Screenshot grounding data -
•••••

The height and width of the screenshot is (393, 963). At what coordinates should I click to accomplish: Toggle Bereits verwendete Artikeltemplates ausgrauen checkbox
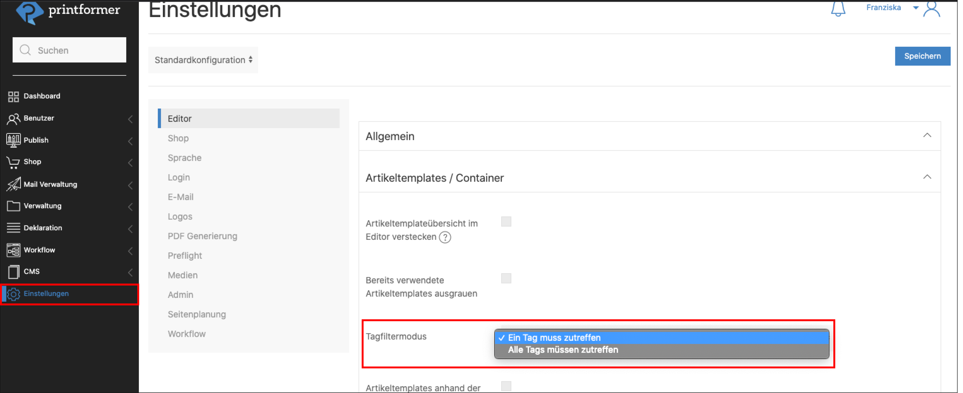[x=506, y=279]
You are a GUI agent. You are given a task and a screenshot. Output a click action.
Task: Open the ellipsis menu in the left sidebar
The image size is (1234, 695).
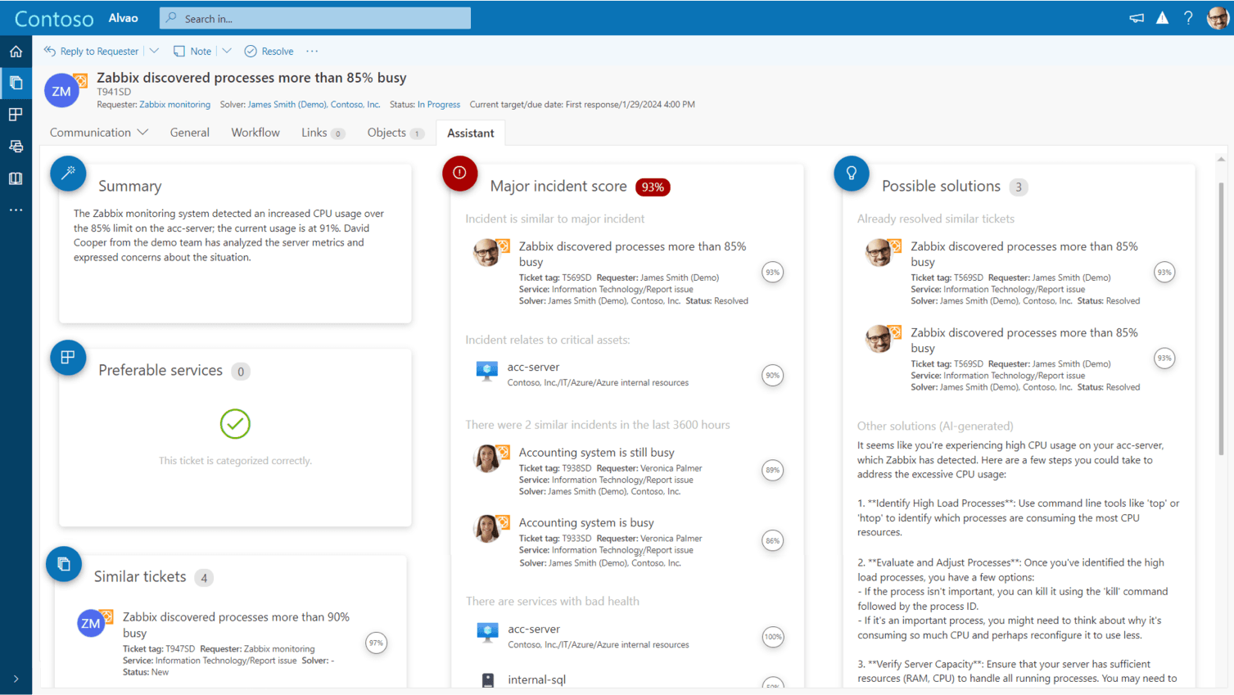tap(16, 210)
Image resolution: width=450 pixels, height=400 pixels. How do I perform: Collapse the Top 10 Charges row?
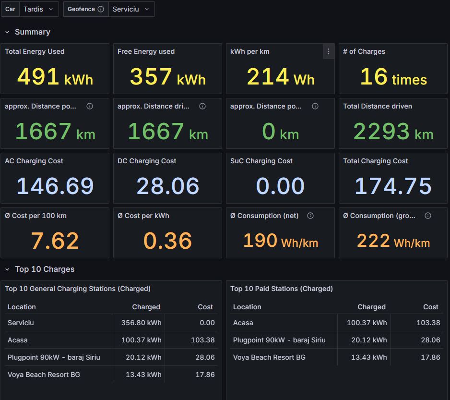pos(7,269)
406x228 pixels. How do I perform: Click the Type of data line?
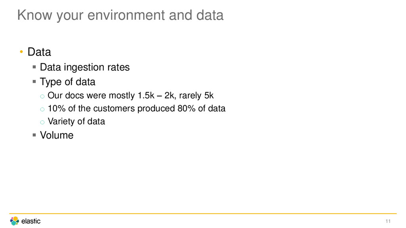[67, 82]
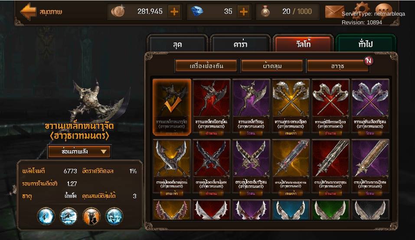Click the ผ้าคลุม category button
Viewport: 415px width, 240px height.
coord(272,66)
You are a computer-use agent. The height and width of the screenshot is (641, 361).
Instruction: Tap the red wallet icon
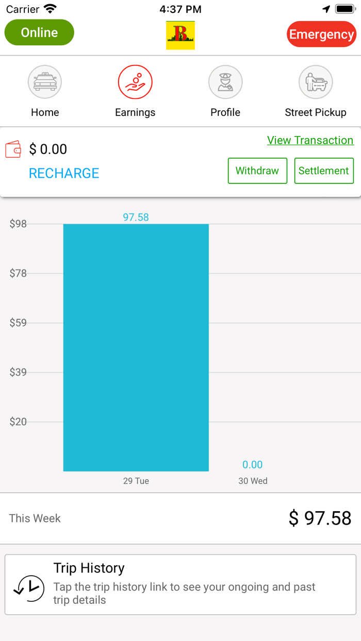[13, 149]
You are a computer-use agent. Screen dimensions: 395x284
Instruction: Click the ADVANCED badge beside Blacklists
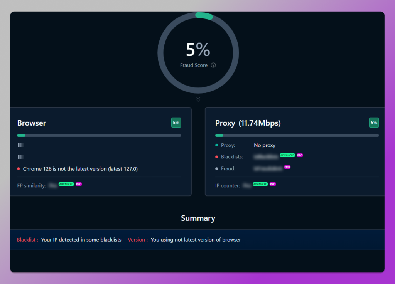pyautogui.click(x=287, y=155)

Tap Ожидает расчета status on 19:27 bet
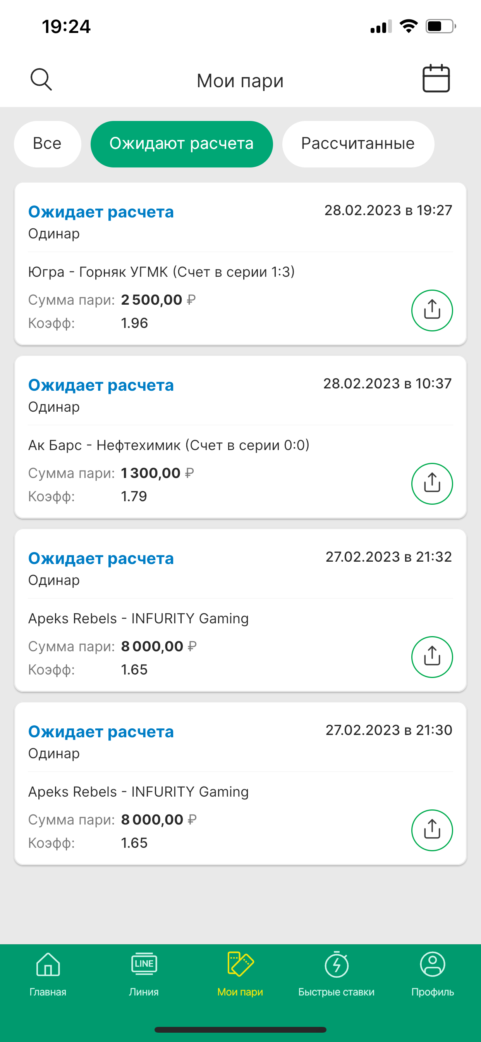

•••••

EXERCISE GOAL -
Each line of the data that holds "agent" should be reported.

EXPECTED ANSWER -
You are a GUI agent. You are given a task and a screenshot. Output a click action.
You are a computer-use agent. The height and width of the screenshot is (641, 361).
You are a computer-use agent. Screen dimensions: 395x284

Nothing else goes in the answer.